Karl Rove is President Bush's senior policy adviser, and one of the most influential and powerful people in Washington. He was the guest at a late afternoon Monitor-sponsored event in Washington for newspaper and magazine reporters.

On what will be in the president's State of the Union address next week:

"I think you will see the president in the State of the Union address attempt to both highlight the important international points that face the country and at the same time lay out a pretty robust domestic agenda because he believes the country has a necessity of confronting great challenges abroad at the same time it confronts different but none the less big challenges at home.

You have heard him talk about some of the domestic challenges so far - growing the economy, he talked about part of the health initiative, you will see a larger part of that. I don't think you will see this be a definitive speech on Iraq."

On how he would describe his "unique" service to the president:

"I am not sure I provide a unique service to the president. I am one voice among many around the senior staff table in the morning and one voice among a number that he hears from. I am not certain there is any uniqueness at all to it.

I do think that most of what passes for coverage of my role tends to exaggerate it. I think the town can only operate successfully through myth and one of the great myths is that there has to be some Svengali-like person sitting in the White House.... I repeat, this town operates in an odd fashion, and I think it operates on the basis of things that have to be, though they really aren't."

On what he thinks the administration has to deliver to the anti-abortion constituency:

"I think the practical and the possible is a ban on a particularly gruesome procedure, partial-birth abortion, and I think there is a strong desire certainly among House Republicans, and I think among many in the Senate, to deal with cloning. I think those are the immediate tasks at hand and we would do well to achieve them."

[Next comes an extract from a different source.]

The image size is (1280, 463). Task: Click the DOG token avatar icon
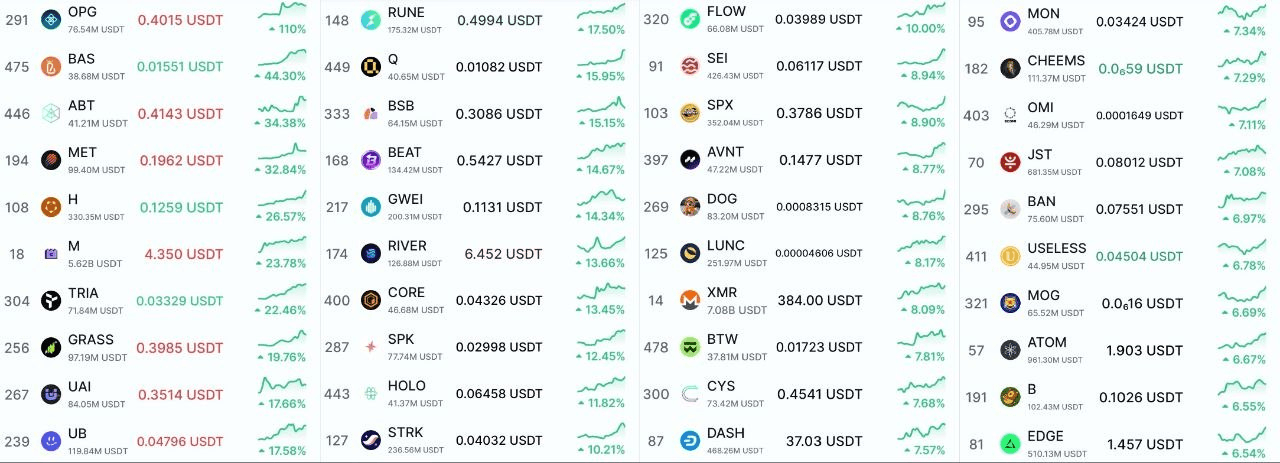[690, 207]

On whether he is concerned about how that abortion stance positions the president for reelection:

"I think in this country whether you are pro-life or pro-choice that there is a desire to find common ground. And I think people on all sides of the issue can find common ground on things like outlawing late-term abortions, particularly partial-birth abortions, involving parents in decisions of teenage daughters, and helping fund alternatives to abortion, such as better adoption services and child-care services. I think that is where we ought to look for progress; in finding things that people, regardless of their feelings on this issue, find common ground.